#### [ÉNONCÉ ÉCRIT]
Poursuivez, s'il vous plaît, le texte qui critique les déclarations de Michel Onfray sur la politique étrangère de la France, en reprenant juste après sa dernière phrase.

#### [TEXTE EXTRAIT]
Les délires de Michel Onfray en matière de politique étrangère
Les déclarations à l'emporte-pièce de Michel Onfray à l'automne 2015 sur la prétendue "islamophobie" de la politique étrangère de la France laissent pantois. Que de contre-vérités ! On inverse les causes et les effets, on confond la guerre du Koweït de 1990 avec la guerre d'Irak de 2003, on passe sous silence de nombreux faits et on ment sur le reste.
Quand on écoute ces interventions, on ne sait comment réagir. Doit-on être plus scandalisé par la passivité de beaucoup de journalistes et intervenants devant l’expression de ces contre-vérités ou par ces contre-vérités elles-mêmes ? Il est dommage de voir de nombreux journalistes réduits à des fonctions de porte-micro. Quand l’interviewé assène des contre-vérités évidentes, n’a-t-on pas le devoir de rétablir les faits ? Ne pas confondre l’invasion du Koweït par l’Irak en 1990 et l’invasion de l’Irak en 2003, est-ce trop demander ? On pourrait traiter tout cela par le silence. Mais ces interviews tournent en boucle sur internet et, à force d'entendre des bêtises jamais contredites, certains pourraient finir par les croire. Et puis, comme on nous l’annonce : il revient. Il publiera finalement son livre « Penser l’Islam » dont les interviews de l’automne nous ont donné un aperçu, en tout cas en ce qui concerne son approche délirante de la politique internationale.

#### [DONNÉES FOURNIES]
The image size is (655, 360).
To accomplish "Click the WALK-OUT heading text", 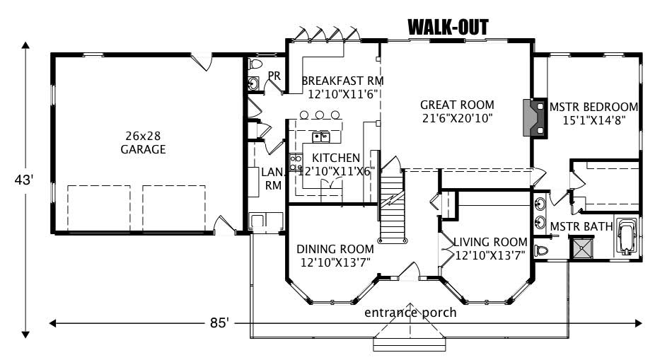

#### [EXERCICE CORRIGÉ]
Michel Onfray répète que la France et l'occident mènent depuis trente ans une guerre islamophobe contre des populations musulmanes et que cela explique les attentats de janvier et d'octobre 2015. Il cite les bombardements en Libye et la guerre en Irak, accuse Mitterand et la gauche d'avoir été les moutons de Georges Bush.
Confusion entre la guerre du Koweït en 1990 et la guerre d’Irak en 2003
Tout cela n’a guère de sens. Onfray joue sur la confusion entre la guerre du Koweït en 1990 et la guerre d'Irak en 2003 ainsi qu’entre Bush père et Bush junior. En 1990 l'Irak a envahi du jour au lendemain son petit voisin le Koweït, risquant ainsi de déstabiliser toute la région. Doit-on laisser un pays en envahir un autre et encourager ainsi d'autres pays à faire de même ? Il était impossible de laisser une telle invasion sans réagir. Une coalition internationale menée par les États-Unis, soutenue par la France, la Grande-Bretagne, l'Arabie Saoudite, la Turquie, l'Égypte et de très nombreux pays de toutes les régions du monde est donc intervenue. Il ne s’agissait en aucun cas de l’agression de l’occident envers un pays musulman, il s'agissait d’intervenir à la demande de nombreux pays musulmans pour défendre un pays arabe contre un autre pays arabe.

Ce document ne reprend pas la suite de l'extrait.